TEXT TO READ:

===============

Set \(x_{\theta _i-\gamma _j}=[x_{-\gamma _j},x_{\theta _i}],\,j=1,2\). Recall that, by [KW04, Theorem 2.1 (e)], if \(u\in {\mathfrak {g}}_{-1/2}\) and \(a\in {\mathfrak {g}}^\natural \), then

$$\begin{aligned}{}[J^{\{a\}}_{(-1)}, G^{\{u\}}_{(0)}]=G^{\{[a,u]\}}_{(-1)}. \end{aligned}$$

(6.18)

Lemma 6.6

If \({\mathfrak {g}}\ne spo(2|3)\), \(N\in {\mathbb {Z}}_{\ge 1}\) and \(M\in {\mathbb {Z}}_{\ge 2}\), then, for \(i\in S\) we have

$$\begin{aligned}&[G_{(0)}^{\{x_{-\gamma _j}\}},(J_{(-1)}^{\{x_{\theta _i}\}})^N] =-N(J_{(-1)}^{\{x_{\theta _i}\}})^{N-1}G_{(-1)}^{\{x_{\theta _i-\gamma _j}\}},\quad j=1,2. \end{aligned}$$

(6.19)

$$\begin{aligned}&(G^{\{x_{-\gamma _1}\}})_{(0)} (G^{\{x_{-\gamma _2}\}})_{(0)}(J^{\{x_{\theta _i}\}}_{(-1)})^{M}\textbf{1}\nonumber \\&\quad =M\left( (M-1)(J^{\{x_{\theta _i}\}}_{(-1)})^{M-2}(G^{\{x_{\theta _i-\gamma _1}\}})_{(-1)} (G^{\{x_{\theta _i-\gamma _2}\}})_{(-1)}\textbf{1}\right. \nonumber \\&\qquad -\left. (J^{\{x_{\theta _i}\}}_{(-1)})^{M-1}(G^{\{x_{-\gamma _1}\}})_{(0)}(G^{\{x_{\theta _i-\gamma _2}\}})\right) . \end{aligned}$$

(6.20)

===============

PROVIDED DATA:
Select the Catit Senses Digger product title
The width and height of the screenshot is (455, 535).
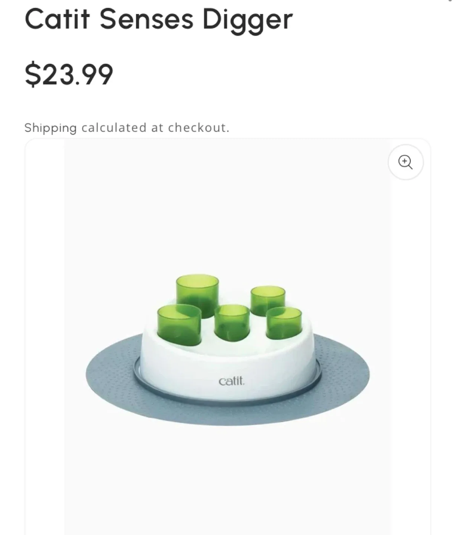(159, 19)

===============

WRITTEN TASK 1:
Answer these about the passage on Lemma 6.6:
(a) Which reference and theorem part does the passage cite for the bracket formula (6.18)?
(b) Which choice of 𝔤 does Lemma 6.6 exclude?
(c) What lower bound does Lemma 6.6 set on the integer M?
WRITTEN TASK 2: Extend the passage on Lemma 6.6 past equation (6.20).

FINAL ANSWER 1:
(a) [KW04, Theorem 2.1 (e)]
(b) spo(2|3)
(c) M is an integer of at least 2.

FINAL ANSWER 2:
Proof

We prove (6.19) by induction on N, with base \(N=1\) given by (6.18). If \(N>1\) we have

$$\begin{aligned}&[G_{(0)}^{\{x_{-\gamma _j}\}},(J_{(-1)}^{\{x_{\theta _i}\}})^N]=[G_{(0)}^{\{x_{-\gamma _j}\}}, (J_{(-1)}^{\{x_{\theta _i}\}})^{N-1}](J_{(-1)}^{\{x_{\theta _i}\}})+ (J_{(-1)}^{\{x_{\theta _i}\}})^{N-1}[G_{(0)}^{\{x_{-\gamma _j}\}},(J_{(-1)}^{\{x_{\theta _i}\}})]\\&\quad =(1-N)(J_{(-1)}^{\{x_{\theta _i}\}})^{N-2}G_{(-1)}^{\{x_{\theta _i-\gamma _j}\}} (J_{(-1)}^{\{x_{\theta _i}\}})-(J_{(-1)}^{\{x_{\theta _i}\}})^{N-1}G_{(-1)}^{\{x_{\theta _i-\gamma _j}\}}\\&\quad =-N(J_{(-1)}^{\{x_{\theta _i}\}})^{N-1}G_{(-1)}^{\{x_{\theta _i-\gamma _j}\}}. \end{aligned}$$

In the final equality we have used that \(2\theta _i-\gamma _j\notin \Delta \) for \({\mathfrak {g}}\ne spo(2|3)\).

We now prove (6.20):

$$\begin{aligned} (G^{\{x_{-\gamma _1}\}})_{(0)} (G^{\{x_{-\gamma _2}\}})_{(0)}(J^{\{x_{\theta _i}\}}_{(-1)})^{M}\textbf{1}&= -M(G^{\{x_{-\gamma _1}\}})_{(0)} (J^{\{x_{\theta _i}\}}_{(-1)})^{M-1} (G^{\{x_{\theta _i-\gamma _2}\}})_{(-1)}\textbf{1}\\&=M(M-1) (J^{\{x_{\theta _i}\}}_{(-1)})^{M-2}(G^{\{x_{\theta _i -\gamma _1}\}})_{(-1)}(G^{\{x_{\theta _i-\gamma _2}\}})_{(-1)}\textbf{1}\\&\quad -M(J^{\{x_{\theta _i}\}}_{(-1)})^{M-1}(G^{\{x_{-\gamma _1}\}})_{(0)} (G^{\{x_{\theta _i-\gamma _2}\}})\textbf{1}. \end{aligned}$$

\(\square \)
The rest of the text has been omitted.